WORK INSTRUCTIONS
Leaving the pictures aside, transcribe only and exactly the lines from the one with "Image resolution: width=652" through the end of the entries, both included.

RECORDS
* * * *
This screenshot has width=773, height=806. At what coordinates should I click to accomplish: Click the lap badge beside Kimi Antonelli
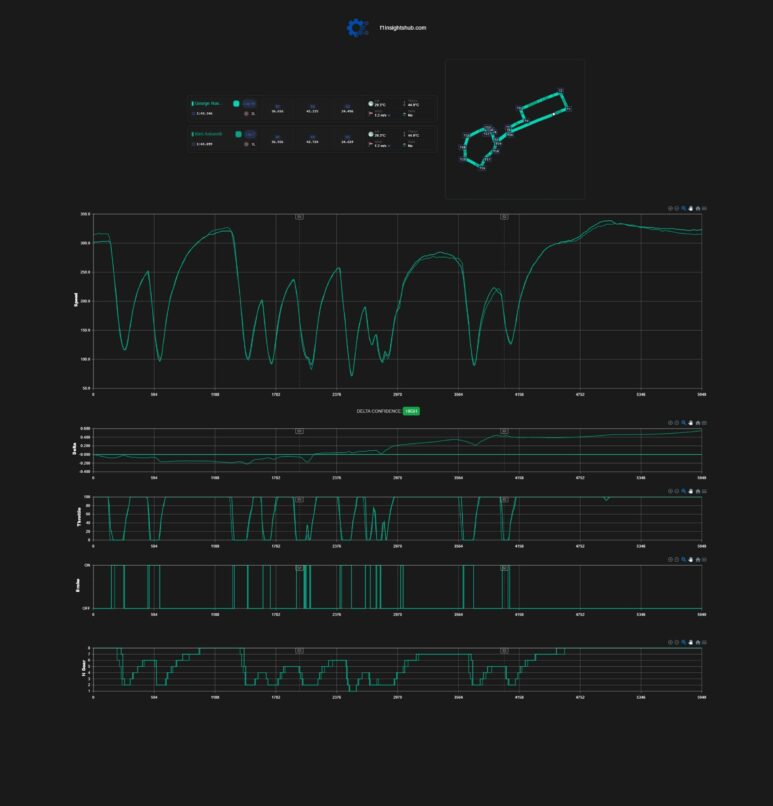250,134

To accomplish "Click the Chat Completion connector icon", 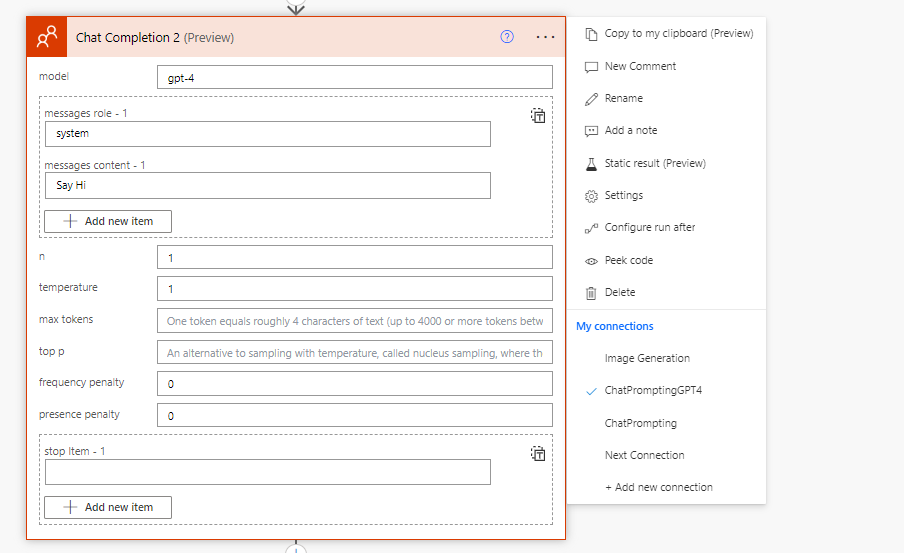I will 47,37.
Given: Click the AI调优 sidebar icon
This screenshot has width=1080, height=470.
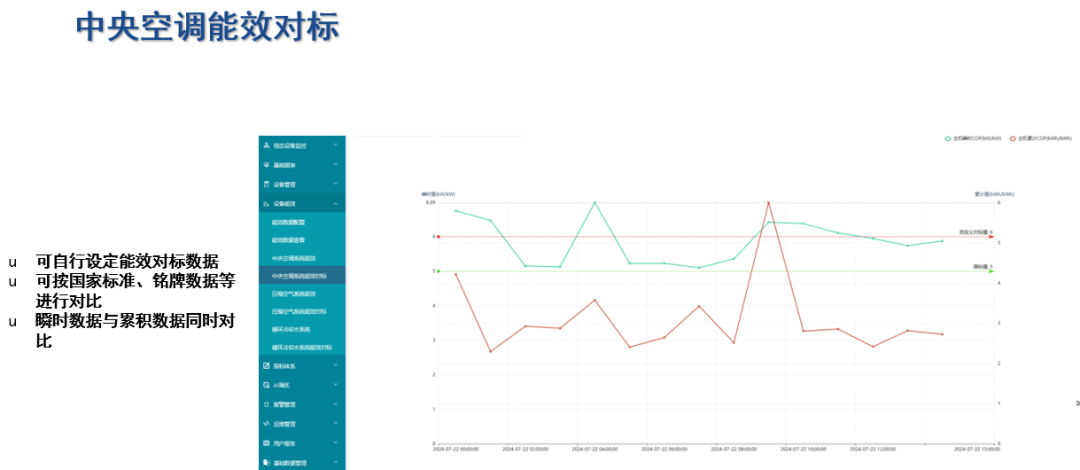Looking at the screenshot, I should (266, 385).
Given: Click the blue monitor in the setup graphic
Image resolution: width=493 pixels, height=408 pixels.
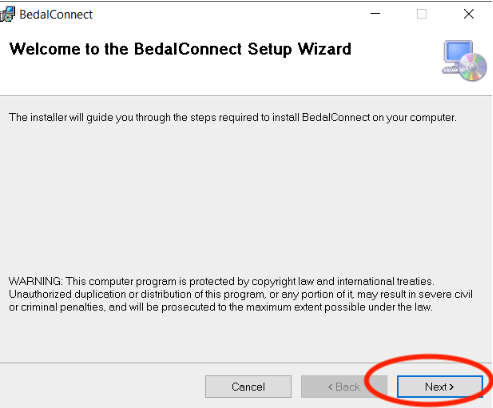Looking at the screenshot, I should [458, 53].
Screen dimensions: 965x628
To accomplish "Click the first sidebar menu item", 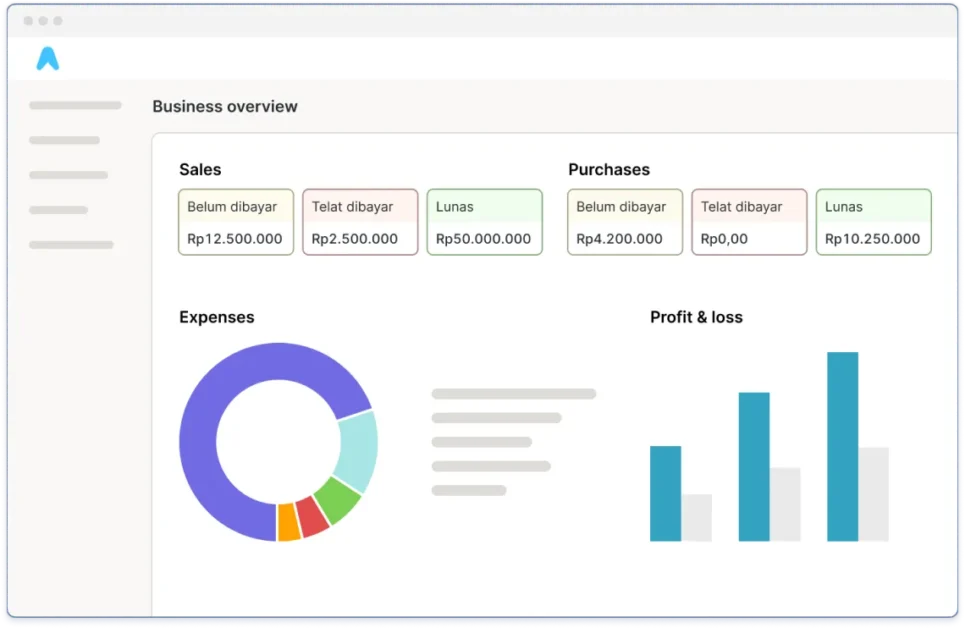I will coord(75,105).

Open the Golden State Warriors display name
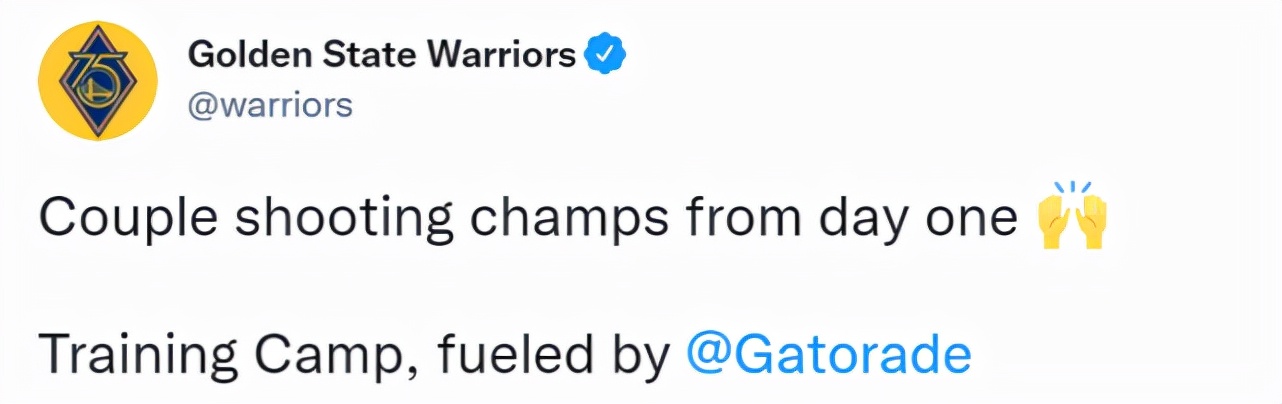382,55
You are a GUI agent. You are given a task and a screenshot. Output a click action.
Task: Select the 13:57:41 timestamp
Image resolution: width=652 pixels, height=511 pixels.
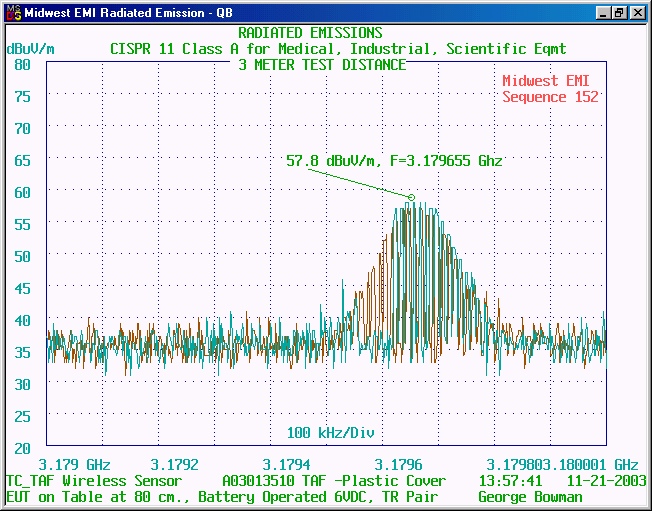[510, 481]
* * * *
THE ANSWER
Image resolution: width=652 pixels, height=511 pixels.
[510, 481]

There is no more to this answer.